L’aventure « Ma famille »

C’est lors d’un tournage sur la scolarisation des filles dans le nord de la Côte d’Ivoire qu’Akissi Delta, réalisatrice et productrice de la série « Ma Famille », remarque son talent.

Impressionnée, elle lui propose de rejoindre son prochain projet. « Elle m’a dit d’attendre son appel, qu’elle avait un rôle pour moi », rappelle l’acteur. Quelques temps plus tard, il intègre la célèbre série qui le propulse sous le feu des projecteurs.

Dans le rôle de l’époux de Gbazé Thérèse, Dosso incarne à la perfection un personnage complexe, alliant émotion et complicité, avec cette actrice talentueuse et expérimentée.

« Gbazé Thérèse est aussi le fruit du théâtre. Elle est comédienne. Quand deux comédiens expérimentés se retrouvent, une sympathie nait. Il n’y a pas de barrière. Je connais la façon de jouer de Gbazé Thérèse. Elle aussi me connait. Je connais sa spontanéité, sa capacité à répondre et à s’adapter. On s’est approprié nos différents personnages. »

Son conseil aux jeunes acteurs : l’humilité, l’une des valeurs clé qui l’ont guidé tout au long de sa carrière. « Le respect des ainés et des devanciers est essentiel, non pour leur courber l’échine, mais pour apprendre et grandir à leurs côtés », suggère l’enfant de Dianfé.

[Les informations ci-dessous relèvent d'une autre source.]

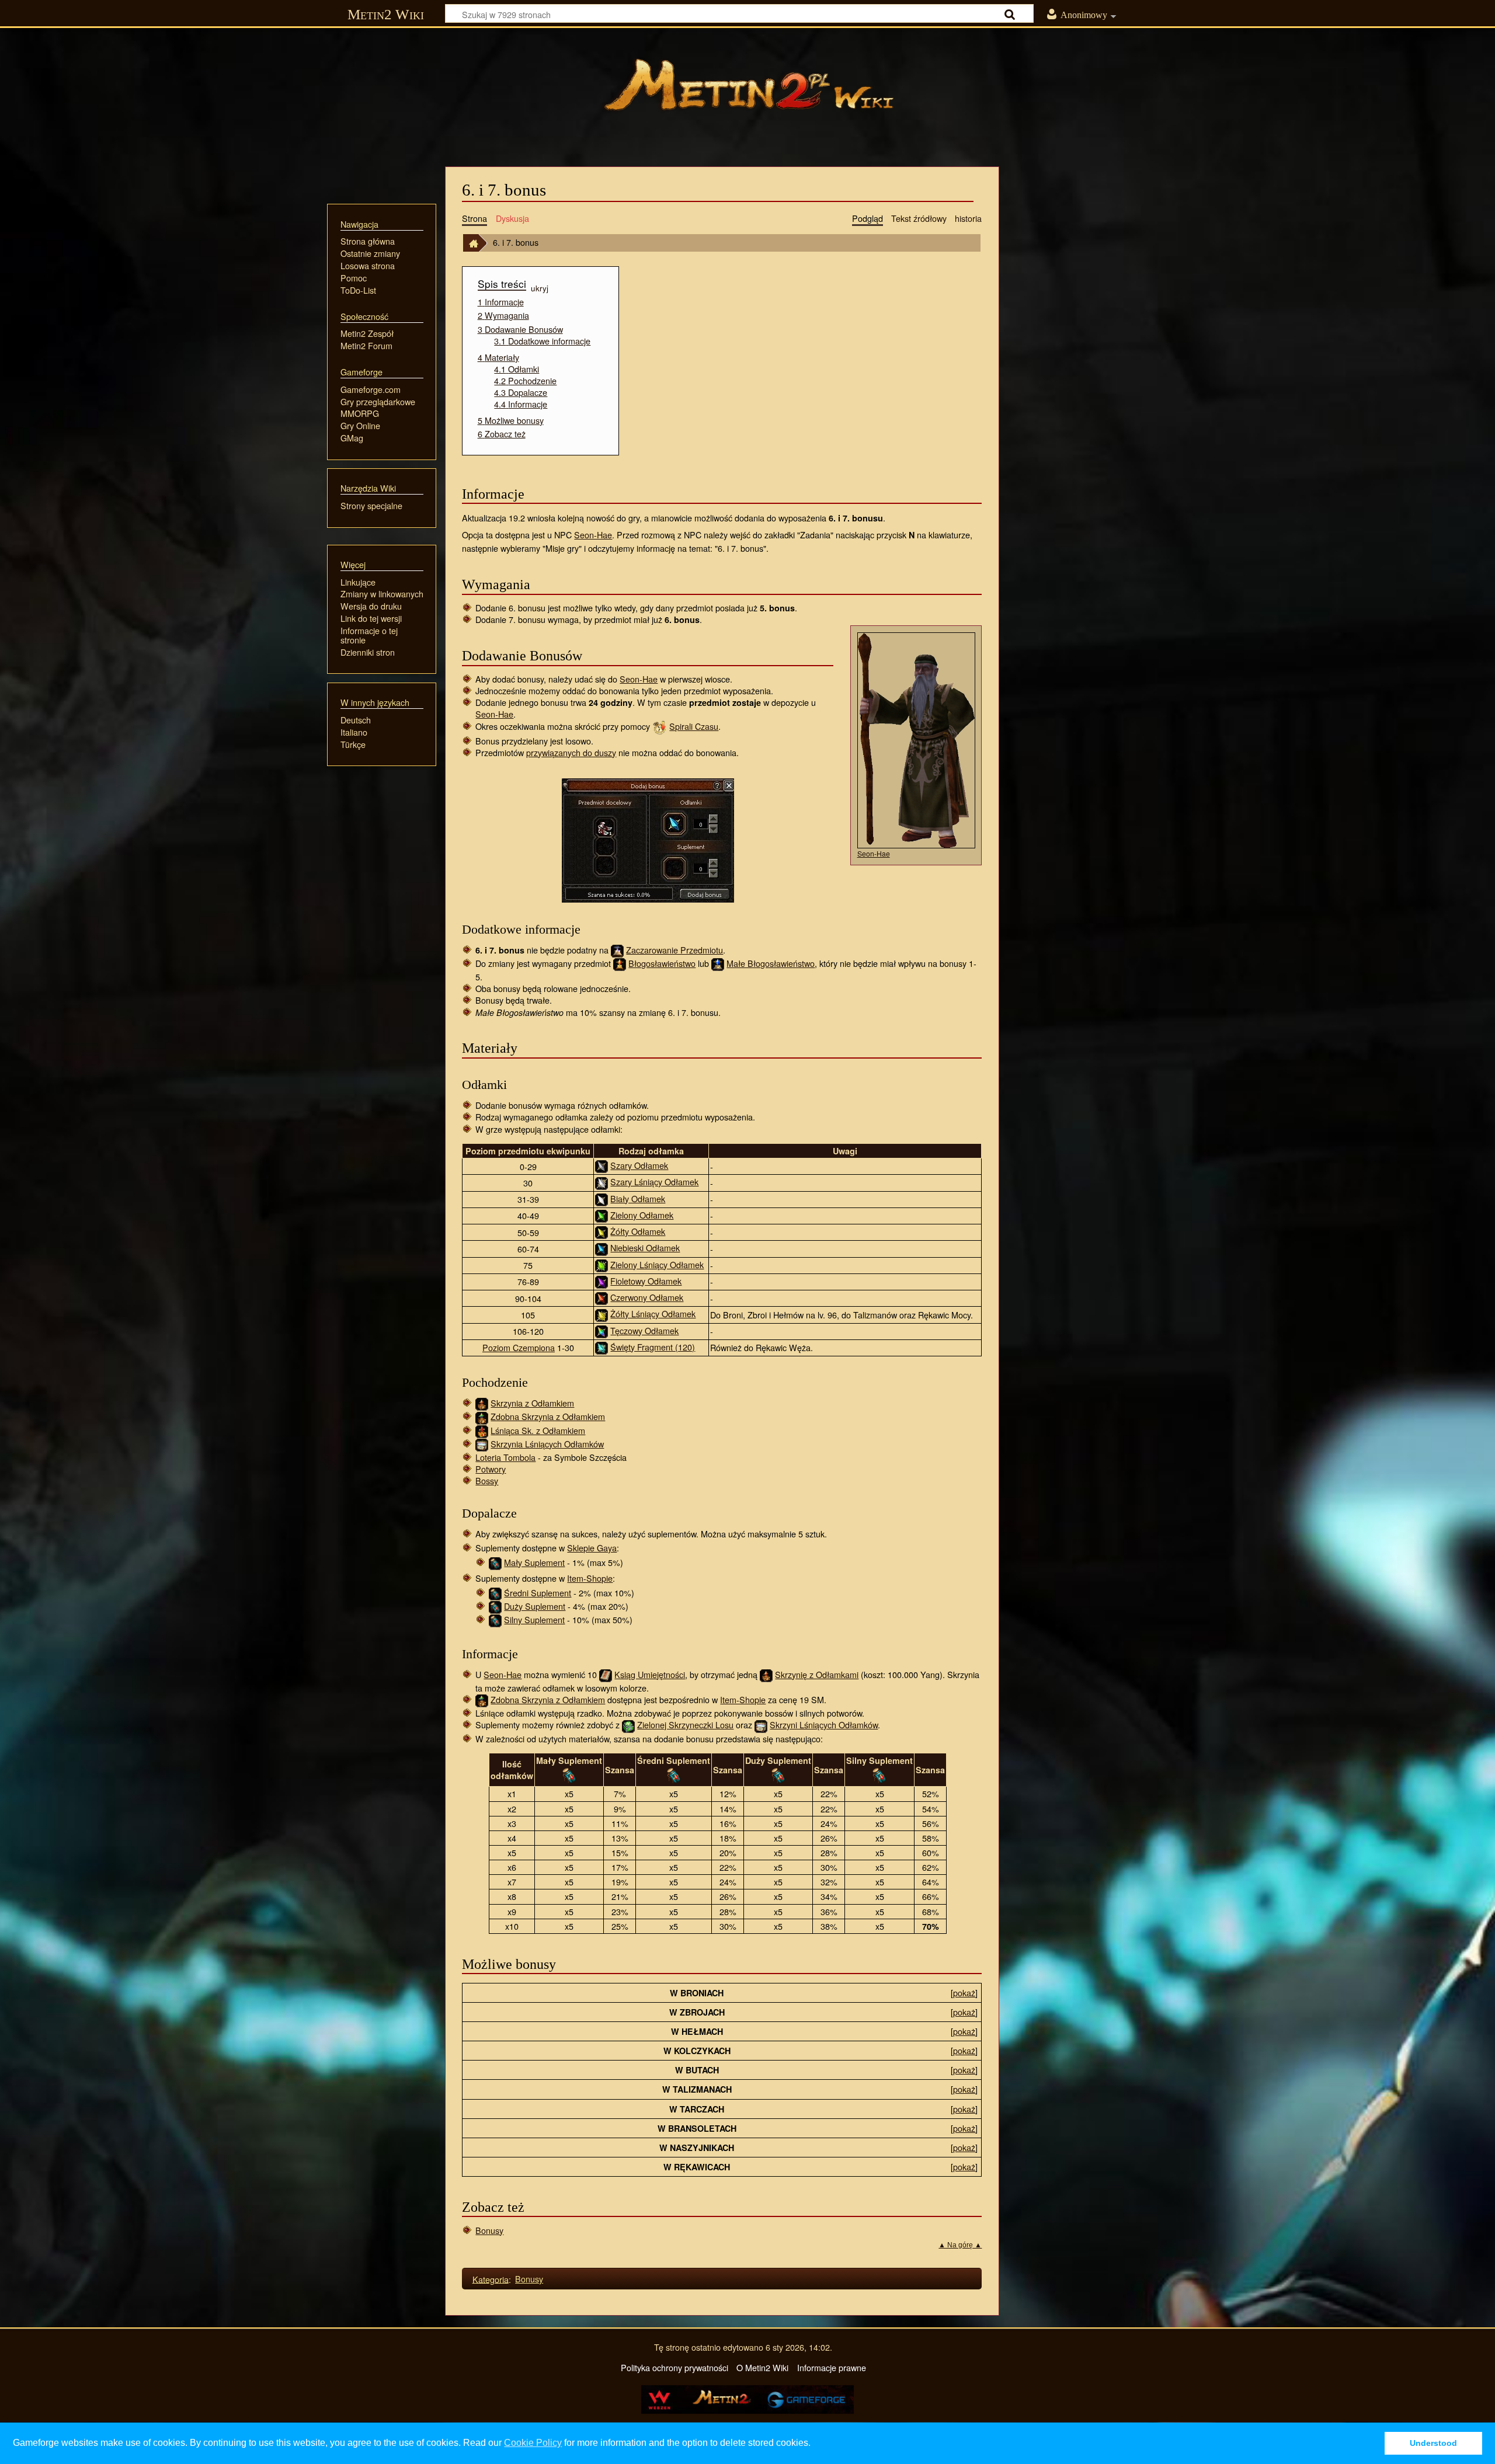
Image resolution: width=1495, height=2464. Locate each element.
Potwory (490, 1469)
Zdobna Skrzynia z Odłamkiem (548, 1416)
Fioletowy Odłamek (646, 1281)
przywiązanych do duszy (571, 752)
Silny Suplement (534, 1619)
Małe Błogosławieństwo (770, 963)
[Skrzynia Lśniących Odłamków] (481, 1444)
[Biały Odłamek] (601, 1198)
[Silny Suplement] (495, 1619)
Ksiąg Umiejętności (649, 1674)
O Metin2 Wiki (762, 2367)
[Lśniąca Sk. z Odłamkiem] (481, 1430)
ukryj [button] (539, 287)
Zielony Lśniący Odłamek (657, 1264)
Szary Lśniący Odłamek (654, 1181)
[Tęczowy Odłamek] (601, 1330)
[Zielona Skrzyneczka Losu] (628, 1724)
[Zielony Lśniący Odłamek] (601, 1264)
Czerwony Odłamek (646, 1297)
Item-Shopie (590, 1578)
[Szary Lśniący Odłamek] (601, 1181)
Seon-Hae (593, 534)
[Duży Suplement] (495, 1606)
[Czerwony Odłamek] (601, 1297)
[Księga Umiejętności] (605, 1674)
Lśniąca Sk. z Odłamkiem (538, 1430)
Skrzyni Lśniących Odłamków (824, 1724)
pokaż (964, 1992)
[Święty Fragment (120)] (601, 1347)
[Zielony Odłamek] (601, 1214)
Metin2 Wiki (385, 14)
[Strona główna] (747, 90)
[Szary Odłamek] (601, 1165)
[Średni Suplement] (495, 1592)
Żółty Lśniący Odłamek (653, 1313)
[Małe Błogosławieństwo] (717, 963)
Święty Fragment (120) (652, 1347)
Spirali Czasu (693, 726)
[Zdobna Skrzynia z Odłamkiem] (481, 1416)
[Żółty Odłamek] (601, 1232)
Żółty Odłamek (637, 1231)
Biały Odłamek (637, 1198)
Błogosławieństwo (662, 963)
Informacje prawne (831, 2367)
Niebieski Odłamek (645, 1247)
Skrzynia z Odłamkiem (532, 1403)
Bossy (486, 1480)
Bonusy (489, 2230)
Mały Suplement (534, 1562)
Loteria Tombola (505, 1457)
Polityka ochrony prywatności (674, 2367)
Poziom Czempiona (518, 1347)
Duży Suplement (534, 1606)
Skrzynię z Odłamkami (816, 1674)
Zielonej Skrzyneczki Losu (685, 1724)
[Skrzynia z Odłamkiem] (481, 1403)
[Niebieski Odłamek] (601, 1247)
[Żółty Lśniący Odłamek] (601, 1314)
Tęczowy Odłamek (644, 1330)
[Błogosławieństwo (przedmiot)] (619, 963)
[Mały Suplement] (495, 1562)
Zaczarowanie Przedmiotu (674, 950)
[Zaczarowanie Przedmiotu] (617, 950)
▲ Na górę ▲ (960, 2245)
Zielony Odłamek (641, 1215)
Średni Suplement (537, 1592)
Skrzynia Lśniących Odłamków (547, 1444)
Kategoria (490, 2278)
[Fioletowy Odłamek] (601, 1281)
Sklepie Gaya (592, 1547)
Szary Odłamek (639, 1165)
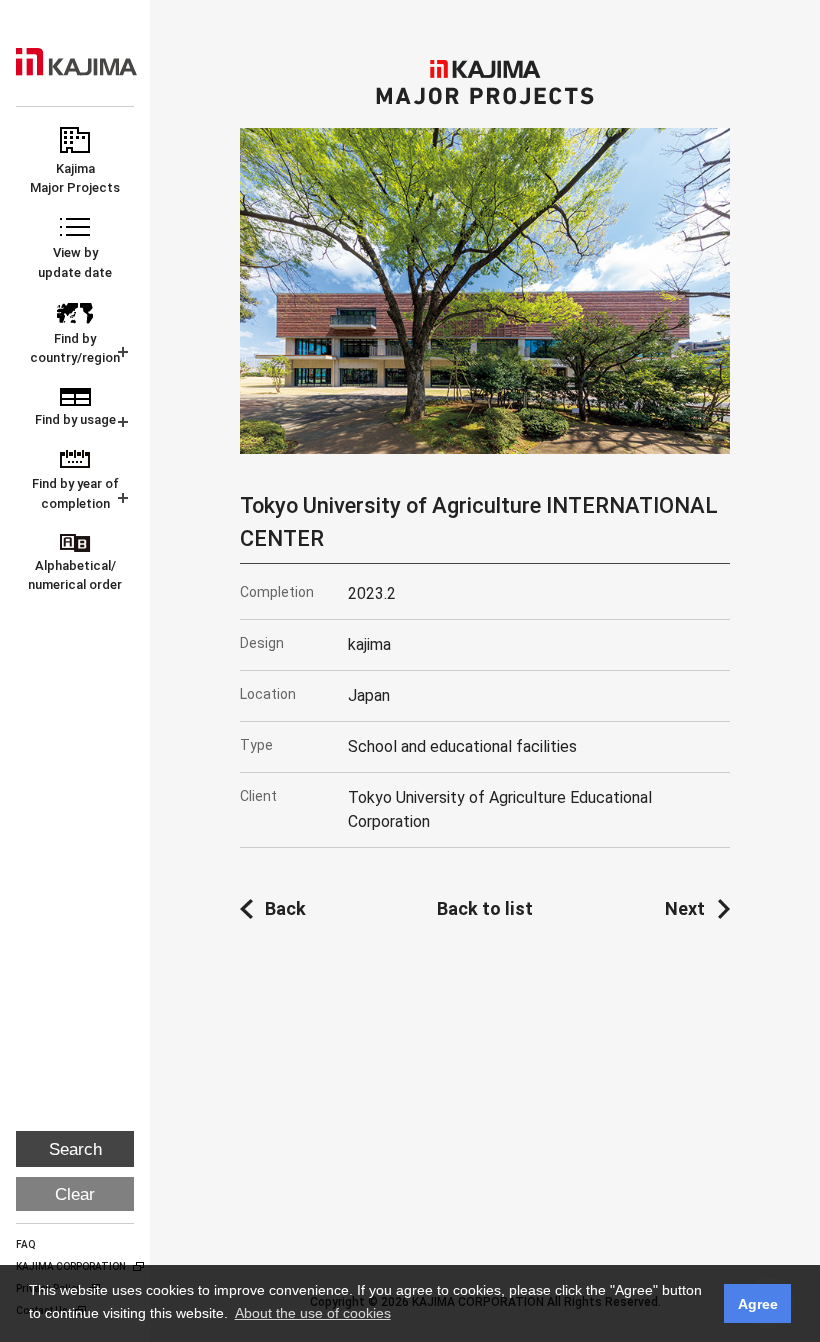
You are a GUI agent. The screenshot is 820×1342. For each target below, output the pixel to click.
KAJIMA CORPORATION (76, 62)
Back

L’histoire de Dosso Tiékoumba est celle d’un homme qui, malgré les obstacles et les préjugés, a su faire de sa passion un véritable moteur de réussite. Son parcours exemplaire démontre qu’avec la persévérance, l’amour du métier et la détermination, il est possible de gravir les échelons et de s’imposer comme une icône.